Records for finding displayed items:
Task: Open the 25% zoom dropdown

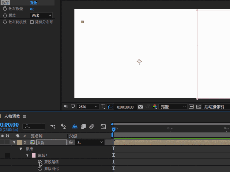Action: click(88, 107)
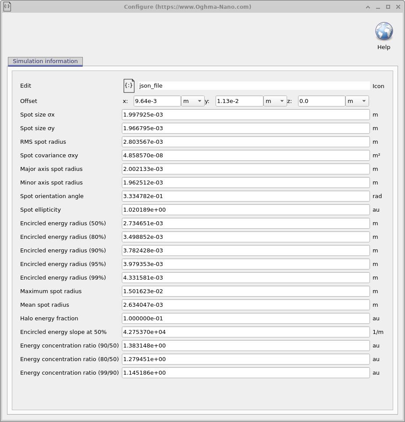Open the Help globe icon

(x=384, y=31)
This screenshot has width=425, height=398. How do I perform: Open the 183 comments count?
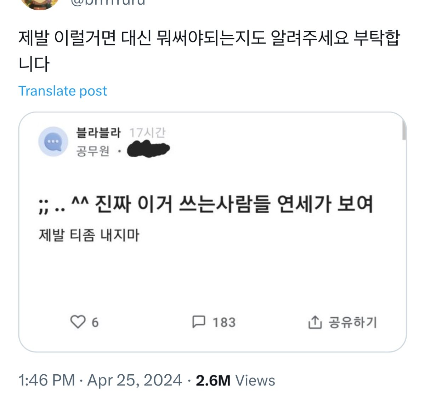click(224, 322)
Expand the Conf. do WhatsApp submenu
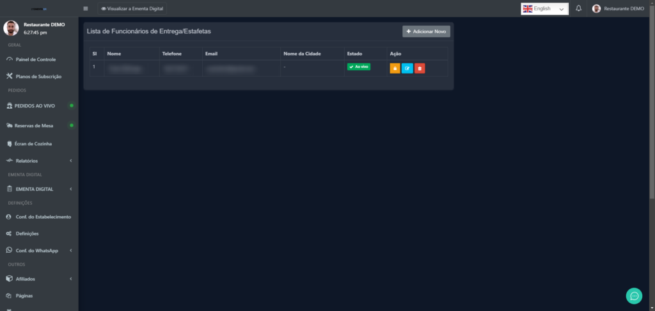655x311 pixels. click(38, 250)
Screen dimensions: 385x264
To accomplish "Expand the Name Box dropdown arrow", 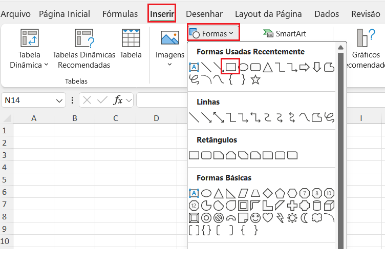I will pyautogui.click(x=58, y=100).
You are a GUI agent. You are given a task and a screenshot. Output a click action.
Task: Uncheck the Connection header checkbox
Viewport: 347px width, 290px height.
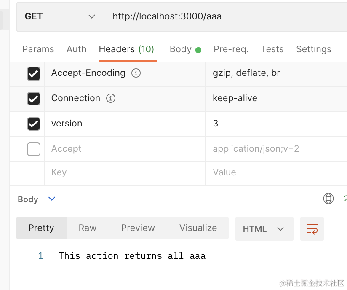coord(34,99)
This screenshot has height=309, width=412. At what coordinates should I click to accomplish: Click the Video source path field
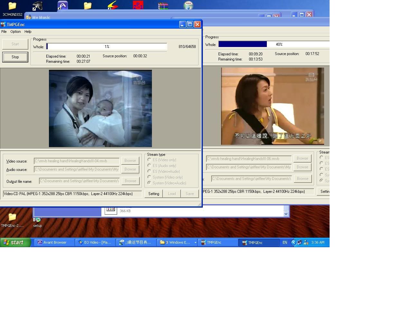77,161
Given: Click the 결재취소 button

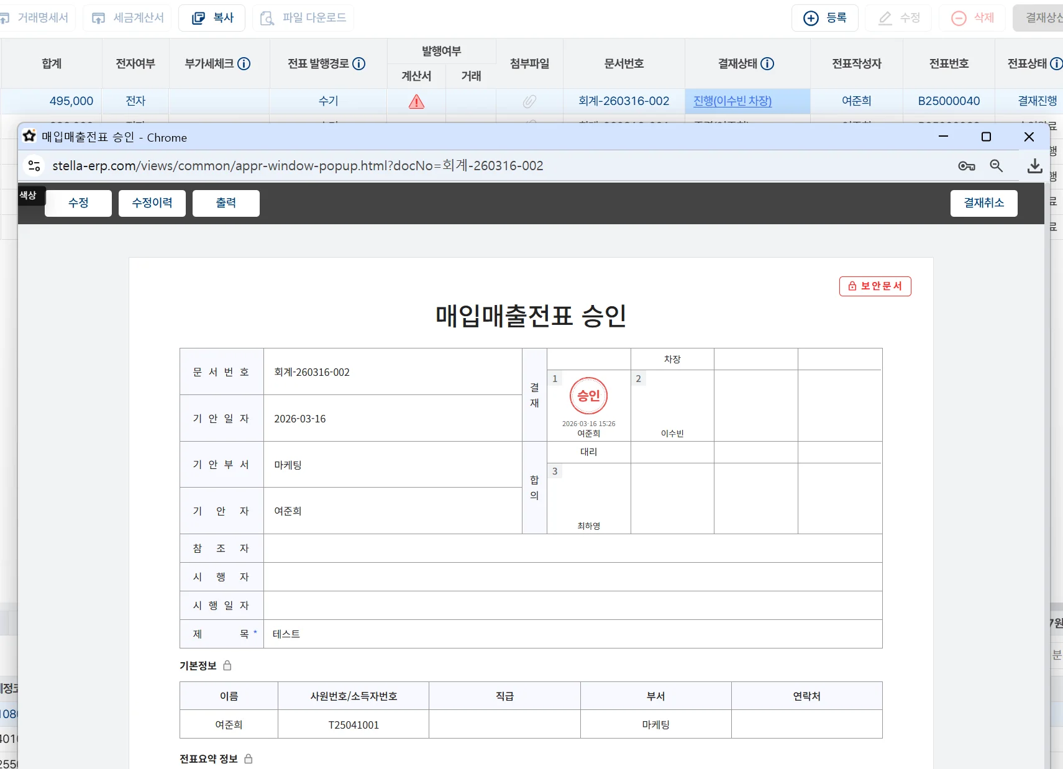Looking at the screenshot, I should tap(983, 203).
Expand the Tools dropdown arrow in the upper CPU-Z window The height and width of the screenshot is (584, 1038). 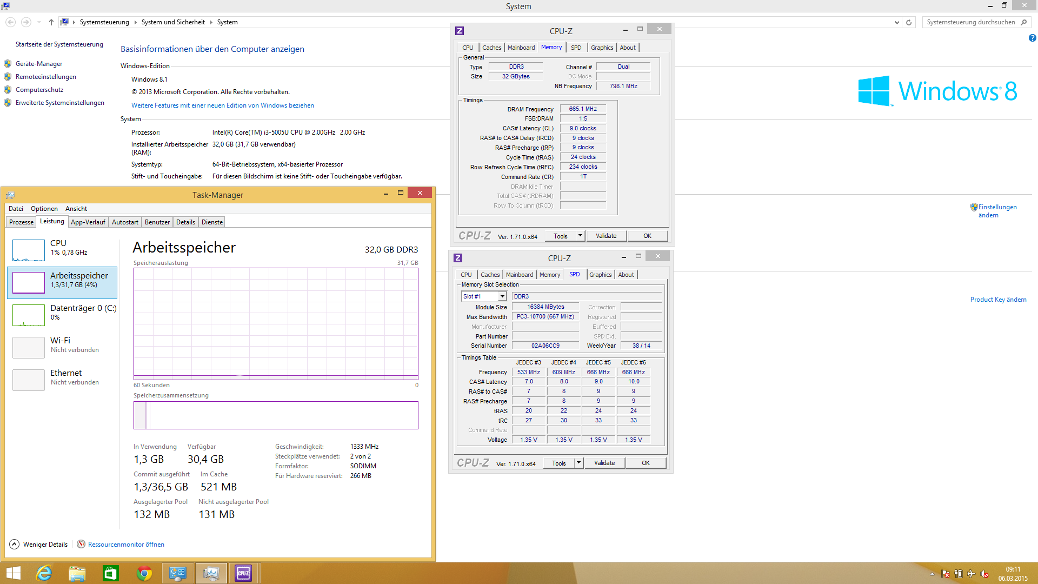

WHAT TO DO: Present the part of the records that opens with the line containing "Given: Click the 결재취소 button" and runs through the end of the records as a Markdown table with the columns No. and Line, giving one row per line. Skip blank lines and leave the pictures out.

EXPECTED ANSWER:
| No. | Line |
|---|---|
| 1 | Given: Click the 결재취소 button |
| 2 | Looking at the screenshot, I should tap(983, 203). |
| 3 | Expand the Tools dropdown arrow in the upper CPU-Z window The height and width of the screenshot is (584, 1038).  |